Japończyk na Santiago Bernabéu trafił latem minionego roku, ale pod koniec sierpnia został wypożyczony na sezon do Mallorki. Gdyby nie koronawirus, 18-latek zagrałby w tę niedzielę przeciwko swojemu macierzystemu klubowi w meczu 31. kolejki Primera División.

- Choć byłoby to moje pierwsze spotkanie na tym stadionie, dla mnie w obecnych rozgrywkach tak naprawdę każdy mecz jest tak samo ważny. Nie ukrywam jednak, że to starcie byłoby dla mnie po części z pewnością wyjątkowe - przyznał w rozmowie z dziennikiem „AS”.

- Latem zdecydowałem się na Real, ponieważ ma on wobec mnie poważne plany. Byłem oczarowany tym, co przedstawili mi „Królewscy”. Przyjechali specjalnie do mnie do Japonii i bardzo konkretnie porozmawiali ze mną o mojej przyszłości - wyjawił.

Kubo w latach 2011-2015 był zawodnikiem FC Barcelony. Choć wróżono mu wówczas w La Masii ciekawą przyszłość, ostatecznie musiał wrócić do Japonii. Na wszystko miała wpływ m.in. decyzja FIFA związana ze złamaniem przez „Dumę Katalonii” zasad transferowania niepełnoletnich piłkarzy. Koniec końców Kubo nie mógł formalnie grać dla „Blaugrany” i musiał ponownie spróbować swoich siły w ojczyźnie.

- Chcę powiedzieć, że jestem bardzo wdzięczny zarówno Barcelonie, jak i FC Tokio, które przyjęło mnie po tym, jak Katalończycy spotkali się z sankcjami ze strony FIFA. Chcę też bardzo podziękować Yokohama F. Marinos, czyli drużynie, do której byłem przez moment wypożyczony, oraz teraz Mallorce. Wszystkie te kluby oraz ich piłkarze, trenerzy i pozostali pracownicy bardzo we mnie wierzyli i pomogli mi stać się lepszym piłkarzem. Kiedy stałem się pełnoletni, miałem tę wspaniałą okazję, by dokonać wyboru, gdzie chcę grać i tym zespołem został Real Madryt. Teraz czuję się już mocno madritistą.

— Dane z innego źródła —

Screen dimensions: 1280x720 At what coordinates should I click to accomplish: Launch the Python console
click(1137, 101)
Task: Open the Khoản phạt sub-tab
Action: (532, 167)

Japończyk zapowiedział, że w przyszłości chce być ważnym ogniwem „Królewskich”: - Wszystko zależy ode mnie. Jeśli wszystko pójdzie zgodnie z planem, będę miał miejsce w Realu. Teraz jestem jednak zawodnikiem Mallorki i chcę tutaj zademonstrować maksimum swoich możliwości - dodał.